Julio's Day
by Gilbert Hernandez
by Gilbert Hernandez
104-page black & white 7.5" x 10.75" hardcover • $19.99
ISBN: 978-1-60699-606-5
ISBN: 978-1-60699-606-5
In-store date: March 2013 (subject to change)
It begins in the year 1900, with
the scream of a newborn. It ends, 100 pages later, in the year 2000,
with the death rattle of a 100-year-old man. The infant and the old man
are both Julio, and Gilbert Hernandez’s Julio’s Day (originally serialized in Love and Rockets Vol. II
but never completed until now) is his latest graphic novel, a
masterpiece of elliptical, emotional storytelling that traces one life —
indeed, one century in a human life — through a series of carefully
crafted, consistently surprising and enthralling vignettes.
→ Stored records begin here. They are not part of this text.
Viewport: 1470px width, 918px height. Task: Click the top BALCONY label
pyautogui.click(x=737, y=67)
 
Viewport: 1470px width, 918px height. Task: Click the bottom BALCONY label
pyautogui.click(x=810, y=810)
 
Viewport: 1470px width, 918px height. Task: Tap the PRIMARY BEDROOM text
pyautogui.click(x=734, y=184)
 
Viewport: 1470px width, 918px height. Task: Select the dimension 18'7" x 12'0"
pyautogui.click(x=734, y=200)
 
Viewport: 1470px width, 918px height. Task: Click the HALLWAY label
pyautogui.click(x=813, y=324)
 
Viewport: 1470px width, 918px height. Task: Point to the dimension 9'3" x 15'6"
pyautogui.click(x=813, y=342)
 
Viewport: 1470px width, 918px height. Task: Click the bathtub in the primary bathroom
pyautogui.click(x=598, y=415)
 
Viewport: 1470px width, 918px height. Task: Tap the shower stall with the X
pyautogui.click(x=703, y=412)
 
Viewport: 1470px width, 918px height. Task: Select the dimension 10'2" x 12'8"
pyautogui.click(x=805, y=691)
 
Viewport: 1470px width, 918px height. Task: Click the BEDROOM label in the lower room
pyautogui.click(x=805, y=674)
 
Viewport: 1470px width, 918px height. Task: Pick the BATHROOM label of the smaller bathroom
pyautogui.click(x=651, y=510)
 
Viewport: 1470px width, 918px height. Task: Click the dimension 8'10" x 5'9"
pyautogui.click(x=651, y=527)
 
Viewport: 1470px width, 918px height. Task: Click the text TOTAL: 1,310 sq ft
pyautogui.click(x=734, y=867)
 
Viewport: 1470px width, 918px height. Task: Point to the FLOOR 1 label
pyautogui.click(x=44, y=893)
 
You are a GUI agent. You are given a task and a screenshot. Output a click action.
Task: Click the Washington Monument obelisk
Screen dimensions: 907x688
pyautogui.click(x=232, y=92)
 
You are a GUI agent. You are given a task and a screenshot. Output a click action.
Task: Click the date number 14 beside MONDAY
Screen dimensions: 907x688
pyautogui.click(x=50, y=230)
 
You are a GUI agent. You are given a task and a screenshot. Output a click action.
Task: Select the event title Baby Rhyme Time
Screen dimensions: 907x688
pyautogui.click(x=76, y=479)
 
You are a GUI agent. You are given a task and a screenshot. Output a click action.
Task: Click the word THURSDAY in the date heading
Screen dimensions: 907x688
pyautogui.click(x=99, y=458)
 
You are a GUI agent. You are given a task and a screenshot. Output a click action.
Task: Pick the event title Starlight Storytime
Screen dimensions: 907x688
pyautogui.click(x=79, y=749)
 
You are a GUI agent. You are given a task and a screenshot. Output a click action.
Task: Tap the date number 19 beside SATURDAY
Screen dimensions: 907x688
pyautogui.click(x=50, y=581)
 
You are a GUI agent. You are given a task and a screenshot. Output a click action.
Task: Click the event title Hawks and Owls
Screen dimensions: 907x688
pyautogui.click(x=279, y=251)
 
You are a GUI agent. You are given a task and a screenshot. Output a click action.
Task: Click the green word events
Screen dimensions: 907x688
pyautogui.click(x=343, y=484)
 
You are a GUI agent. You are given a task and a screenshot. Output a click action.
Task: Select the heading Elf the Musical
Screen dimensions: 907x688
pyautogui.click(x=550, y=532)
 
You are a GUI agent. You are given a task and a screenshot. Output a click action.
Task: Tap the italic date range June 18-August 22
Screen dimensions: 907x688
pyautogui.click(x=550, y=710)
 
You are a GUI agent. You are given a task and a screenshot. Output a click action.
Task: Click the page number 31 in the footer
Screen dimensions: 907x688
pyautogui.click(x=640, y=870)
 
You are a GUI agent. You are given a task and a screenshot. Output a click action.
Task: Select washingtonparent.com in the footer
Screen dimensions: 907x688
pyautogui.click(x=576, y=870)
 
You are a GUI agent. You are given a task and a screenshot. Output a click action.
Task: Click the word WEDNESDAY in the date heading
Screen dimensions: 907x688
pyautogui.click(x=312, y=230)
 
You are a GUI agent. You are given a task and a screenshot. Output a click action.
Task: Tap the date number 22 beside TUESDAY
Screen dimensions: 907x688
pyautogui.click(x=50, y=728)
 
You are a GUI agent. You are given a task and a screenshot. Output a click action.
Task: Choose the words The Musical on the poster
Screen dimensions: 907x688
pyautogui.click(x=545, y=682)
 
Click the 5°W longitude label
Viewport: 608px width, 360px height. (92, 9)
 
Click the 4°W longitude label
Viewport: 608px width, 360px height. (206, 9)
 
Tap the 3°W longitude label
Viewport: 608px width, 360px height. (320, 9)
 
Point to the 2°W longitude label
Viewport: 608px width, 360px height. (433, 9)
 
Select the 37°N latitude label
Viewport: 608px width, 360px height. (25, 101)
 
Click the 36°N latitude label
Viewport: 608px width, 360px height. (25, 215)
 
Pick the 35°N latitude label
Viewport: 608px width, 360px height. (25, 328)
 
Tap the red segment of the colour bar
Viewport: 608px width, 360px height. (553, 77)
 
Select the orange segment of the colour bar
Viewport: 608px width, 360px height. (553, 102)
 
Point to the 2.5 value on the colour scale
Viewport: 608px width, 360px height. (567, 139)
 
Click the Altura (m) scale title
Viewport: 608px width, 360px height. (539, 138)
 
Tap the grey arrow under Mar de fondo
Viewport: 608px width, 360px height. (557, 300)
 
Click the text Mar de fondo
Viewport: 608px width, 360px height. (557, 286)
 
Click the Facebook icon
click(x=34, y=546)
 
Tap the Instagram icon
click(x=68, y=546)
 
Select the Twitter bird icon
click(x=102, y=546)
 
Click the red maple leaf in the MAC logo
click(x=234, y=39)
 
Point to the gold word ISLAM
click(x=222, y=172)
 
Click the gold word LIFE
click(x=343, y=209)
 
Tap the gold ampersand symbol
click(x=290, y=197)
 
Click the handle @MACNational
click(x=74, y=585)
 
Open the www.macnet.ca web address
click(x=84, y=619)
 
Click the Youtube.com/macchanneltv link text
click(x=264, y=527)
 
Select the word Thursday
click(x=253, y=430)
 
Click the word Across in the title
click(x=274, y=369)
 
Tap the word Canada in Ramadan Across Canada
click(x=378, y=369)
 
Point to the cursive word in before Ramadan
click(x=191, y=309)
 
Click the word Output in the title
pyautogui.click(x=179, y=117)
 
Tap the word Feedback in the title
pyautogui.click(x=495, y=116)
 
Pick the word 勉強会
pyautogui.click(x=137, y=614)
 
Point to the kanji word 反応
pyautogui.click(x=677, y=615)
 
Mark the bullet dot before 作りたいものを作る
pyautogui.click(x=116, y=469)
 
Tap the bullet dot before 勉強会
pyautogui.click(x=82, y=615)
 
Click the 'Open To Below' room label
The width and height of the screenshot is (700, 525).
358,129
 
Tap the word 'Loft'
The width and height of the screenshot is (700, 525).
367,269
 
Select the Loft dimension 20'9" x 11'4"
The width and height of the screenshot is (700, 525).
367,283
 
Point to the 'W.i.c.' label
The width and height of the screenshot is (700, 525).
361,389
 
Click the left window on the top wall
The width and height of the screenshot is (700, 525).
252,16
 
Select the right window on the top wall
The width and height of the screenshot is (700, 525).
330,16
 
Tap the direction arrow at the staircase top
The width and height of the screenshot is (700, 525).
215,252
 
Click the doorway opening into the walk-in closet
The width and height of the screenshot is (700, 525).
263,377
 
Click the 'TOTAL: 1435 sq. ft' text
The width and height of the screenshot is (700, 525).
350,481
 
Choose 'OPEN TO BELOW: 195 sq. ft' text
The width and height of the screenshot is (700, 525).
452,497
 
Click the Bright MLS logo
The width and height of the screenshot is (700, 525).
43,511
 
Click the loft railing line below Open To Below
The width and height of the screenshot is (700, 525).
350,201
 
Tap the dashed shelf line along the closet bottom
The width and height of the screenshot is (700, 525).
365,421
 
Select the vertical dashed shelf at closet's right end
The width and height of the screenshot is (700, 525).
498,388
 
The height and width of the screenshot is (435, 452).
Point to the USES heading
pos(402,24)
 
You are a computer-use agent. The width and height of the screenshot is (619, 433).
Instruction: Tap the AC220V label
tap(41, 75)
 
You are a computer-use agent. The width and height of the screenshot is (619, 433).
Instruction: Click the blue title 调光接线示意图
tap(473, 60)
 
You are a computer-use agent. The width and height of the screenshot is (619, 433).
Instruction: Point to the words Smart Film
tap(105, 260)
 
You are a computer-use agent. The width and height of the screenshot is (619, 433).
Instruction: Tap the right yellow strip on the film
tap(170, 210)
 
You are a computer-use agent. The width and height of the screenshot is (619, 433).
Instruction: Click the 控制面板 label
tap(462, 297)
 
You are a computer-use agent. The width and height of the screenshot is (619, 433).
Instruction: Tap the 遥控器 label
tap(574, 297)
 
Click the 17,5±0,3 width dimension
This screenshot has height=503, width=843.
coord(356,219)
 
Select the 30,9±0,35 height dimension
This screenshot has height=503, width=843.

There is hope and joy, there is
bullying and grief, there is war (so much war — this is after all the
20th century), there is love, there is heartbreak. While Julio’s Day
has some settings and elements in common with Hernandez’s Palomar cycle
(the Central American protagonists and milieu, the vivid characters,
the strong familial and social ties), this is a very much a singular,
standalone story that will help cement his position as one of the
strongest and most original cartoonists of this, or any other, century.
"Julio's Day is a story
of one man's life, but it's a great deal more than that as well. It's
the story of the life of a century, also told as if a day. Beginning
with Julio's birth in 1900 and ending with his death in 2000, the
graphic novel touches on most of the major events that shaped the 20th
century." – Brian Evenson, from his introduction
"A haunting performance and about
as perfect a literary work as I've read in years. Hernandez
accomplishes in 100 pages what most novelists only dream of — rendering
the closeted phlegmatic Julio in all his confounding complexity and in
the process creating an unflinching biography of a community, a country
and a century. A masterpiece." – Junot Díaz
ABOUT THE CARTOONIST: Gilbert Hernandez has been enrapturing readers with his Love and Rockets stories for over 30 years. He lives in Las Vegas, NV with his wife and daughter.